→ Data for this exercise:

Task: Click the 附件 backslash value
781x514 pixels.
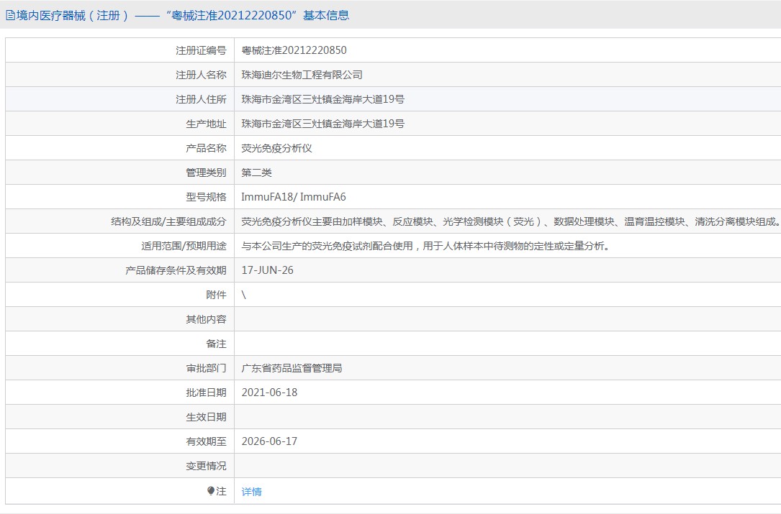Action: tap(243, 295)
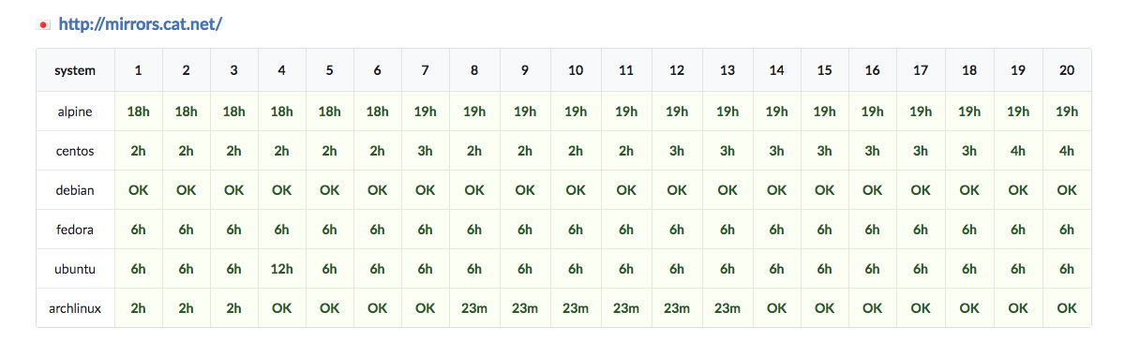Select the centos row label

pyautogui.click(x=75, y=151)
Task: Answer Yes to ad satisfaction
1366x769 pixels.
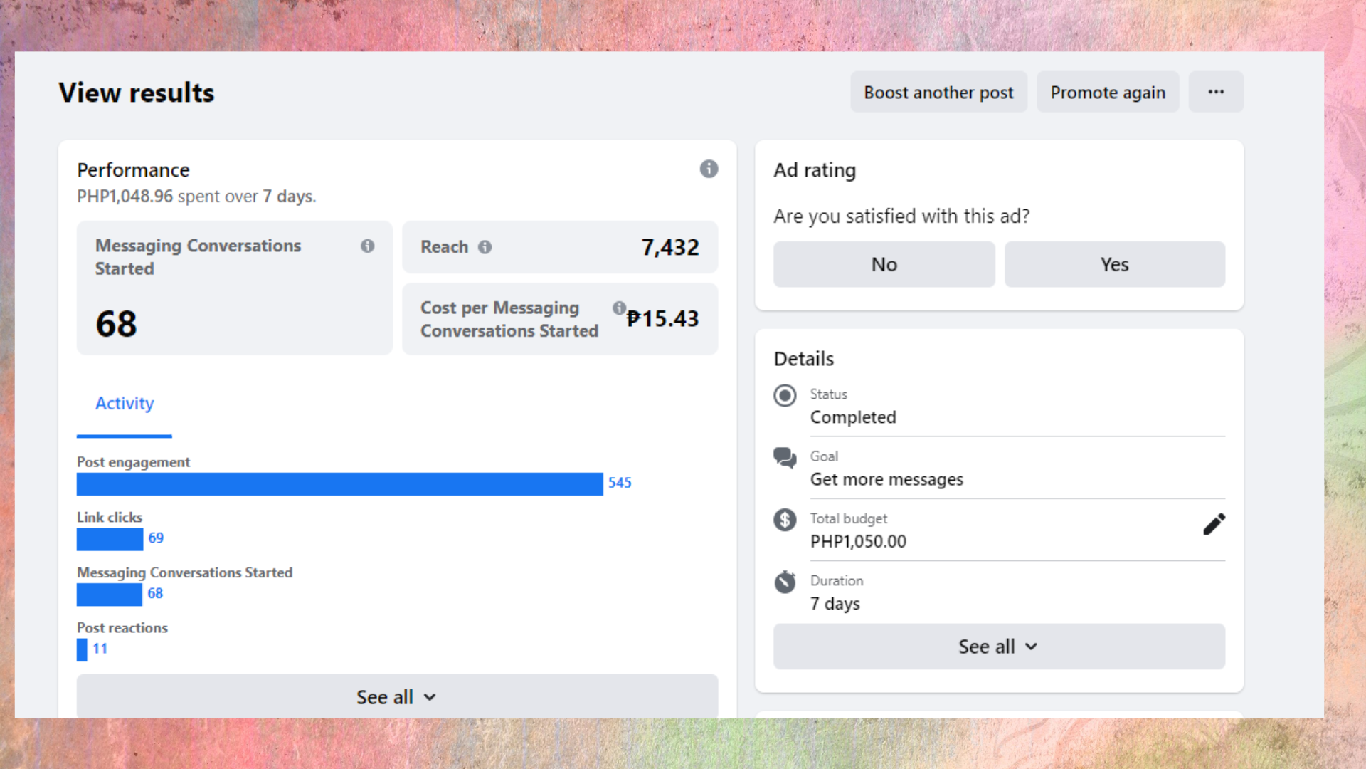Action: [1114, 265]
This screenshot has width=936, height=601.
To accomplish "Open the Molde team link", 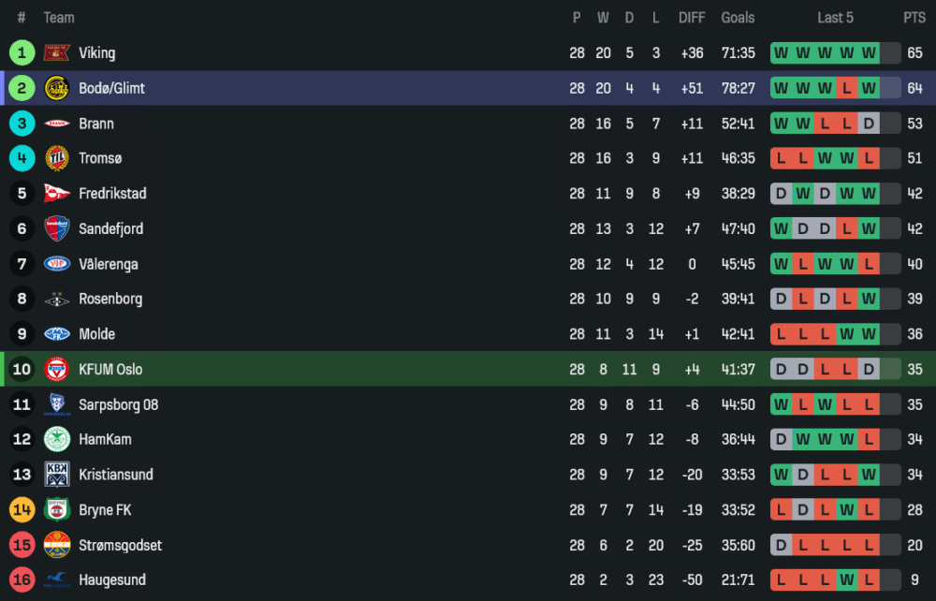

→ To do:
Please transcribe the material above exactly as written. Leave the pictures out.

→ Expected answer:
Task: Click the 附件 backslash value
781x514 pixels.
Action: tap(243, 295)
Select the centos row label

pyautogui.click(x=75, y=151)
Task: Answer Yes to ad satisfaction
1366x769 pixels.
Action: [1114, 265]
This screenshot has width=936, height=601.
To accomplish "Open the Molde team link", 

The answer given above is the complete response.